The existence of every business entity is, from the very outset, to solve a problem standing out, so clients are willing to pay to get their needs met.
Working at a big company, assuming a particular job role, employees tend to forget what‘s the origin and the core competence of the firm.
I always like to ask this question: what is the core competence of Google (GOOGL), of Facebook (FB), of Bloomberg, of FactSet, of my team – index solution, and of myself.
Google has developed and owned the IP of the search engine, which by far is the only and most effective engine now, pushing Yahoo basically out of business. Even though Google never claims to be a monopoly in searching space, they are, according to Peter Thiel, purposely misguiding the mass to believe they are facing a lot of competition in the marketplace.

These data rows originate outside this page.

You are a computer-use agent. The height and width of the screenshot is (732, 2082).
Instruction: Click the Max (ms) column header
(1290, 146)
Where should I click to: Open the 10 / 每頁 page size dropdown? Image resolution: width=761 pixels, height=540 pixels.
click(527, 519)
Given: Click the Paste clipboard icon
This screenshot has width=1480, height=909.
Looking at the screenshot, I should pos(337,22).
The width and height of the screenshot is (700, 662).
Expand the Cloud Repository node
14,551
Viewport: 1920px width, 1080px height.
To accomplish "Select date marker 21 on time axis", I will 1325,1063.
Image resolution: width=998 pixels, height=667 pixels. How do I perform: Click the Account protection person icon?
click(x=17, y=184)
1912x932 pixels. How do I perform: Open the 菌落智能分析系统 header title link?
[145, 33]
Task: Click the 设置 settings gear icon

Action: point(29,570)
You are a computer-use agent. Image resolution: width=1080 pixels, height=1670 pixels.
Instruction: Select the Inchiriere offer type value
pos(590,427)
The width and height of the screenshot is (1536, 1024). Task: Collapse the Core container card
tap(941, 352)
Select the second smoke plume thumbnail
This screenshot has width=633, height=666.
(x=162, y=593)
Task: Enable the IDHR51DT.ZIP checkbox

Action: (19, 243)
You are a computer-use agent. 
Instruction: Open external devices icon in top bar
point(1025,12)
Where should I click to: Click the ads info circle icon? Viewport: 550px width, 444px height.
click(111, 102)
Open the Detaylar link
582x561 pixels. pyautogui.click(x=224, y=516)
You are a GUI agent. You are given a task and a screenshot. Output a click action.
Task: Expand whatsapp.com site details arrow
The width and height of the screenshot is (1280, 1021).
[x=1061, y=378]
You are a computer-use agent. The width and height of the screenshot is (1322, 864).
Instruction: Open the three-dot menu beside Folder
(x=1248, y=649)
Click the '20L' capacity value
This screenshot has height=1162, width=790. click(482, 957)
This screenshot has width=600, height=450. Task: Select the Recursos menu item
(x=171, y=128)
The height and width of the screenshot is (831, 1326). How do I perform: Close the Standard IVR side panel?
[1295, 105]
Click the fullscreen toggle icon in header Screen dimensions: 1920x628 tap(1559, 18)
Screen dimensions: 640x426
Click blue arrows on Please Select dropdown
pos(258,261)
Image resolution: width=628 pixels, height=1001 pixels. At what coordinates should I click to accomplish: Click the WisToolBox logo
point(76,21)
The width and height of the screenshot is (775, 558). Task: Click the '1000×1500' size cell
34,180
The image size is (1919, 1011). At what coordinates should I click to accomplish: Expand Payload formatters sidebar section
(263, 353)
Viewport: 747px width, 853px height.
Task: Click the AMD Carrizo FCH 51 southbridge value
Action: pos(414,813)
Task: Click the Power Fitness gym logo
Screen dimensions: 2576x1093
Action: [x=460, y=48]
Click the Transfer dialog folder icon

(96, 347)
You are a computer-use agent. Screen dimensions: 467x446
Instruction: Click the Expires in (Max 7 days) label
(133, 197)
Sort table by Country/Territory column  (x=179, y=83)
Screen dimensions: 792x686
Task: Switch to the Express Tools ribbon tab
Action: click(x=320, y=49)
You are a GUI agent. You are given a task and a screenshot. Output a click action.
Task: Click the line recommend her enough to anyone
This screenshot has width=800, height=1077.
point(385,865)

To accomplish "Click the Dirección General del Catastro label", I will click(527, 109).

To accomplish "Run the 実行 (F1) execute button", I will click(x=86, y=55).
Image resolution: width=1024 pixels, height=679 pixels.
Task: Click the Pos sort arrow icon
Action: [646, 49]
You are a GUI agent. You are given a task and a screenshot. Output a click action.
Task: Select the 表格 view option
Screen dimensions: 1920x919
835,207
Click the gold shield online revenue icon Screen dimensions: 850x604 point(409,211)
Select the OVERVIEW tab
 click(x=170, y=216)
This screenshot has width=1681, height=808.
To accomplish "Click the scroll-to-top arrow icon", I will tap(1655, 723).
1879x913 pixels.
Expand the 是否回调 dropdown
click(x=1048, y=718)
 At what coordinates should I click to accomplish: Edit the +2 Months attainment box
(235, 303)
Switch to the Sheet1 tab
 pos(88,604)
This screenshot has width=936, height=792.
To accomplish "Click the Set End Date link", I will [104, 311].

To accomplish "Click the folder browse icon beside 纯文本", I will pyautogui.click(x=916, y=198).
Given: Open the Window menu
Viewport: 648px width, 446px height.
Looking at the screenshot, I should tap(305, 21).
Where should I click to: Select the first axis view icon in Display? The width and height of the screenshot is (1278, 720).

As for FactSet and Bloomberg, the business models are quite similar, providing a handy user view or analytical windows to conduct financial analysis. With the prevalence of these tools, obviously, add-on value is diminishing. With big data, machine learning, and artificial intelligence now in reality, being limited to hit buttons on the terminal is falling behind. Traditional fintech firms like Bloomberg and FactSet have to adapt and transform. Microsoft’s (MSFT) current CEO is catching up, making strategic moves of purchasing LinkedIn two years ago and Github today (June 04, 2018) for $7.5 B. Seeing the pioneer of windows creator – Microsoft – drifting away from their own foundational product, there is no reason for FactSet and Bloomberg to not consider carving out or diving into new space.
Index Solution group was created and grown now thanks to our distinctive approach, differentiated from the traditional indexers. This business is no longer about calculating an existing market make-up and weigh them according to each security’s market capitalization. The core essence of this business is to find “related” and “similar” companies in a fast and accurate fashion. There is no way to employ manual, fundamental research work, as has been carried out in last decades, to keep the edge. Our possession of a rich swathe of data and capacity to apply state-of-the-art machine-learning algorithms to parse data into executable financial investment vehicles are standing out and growing up.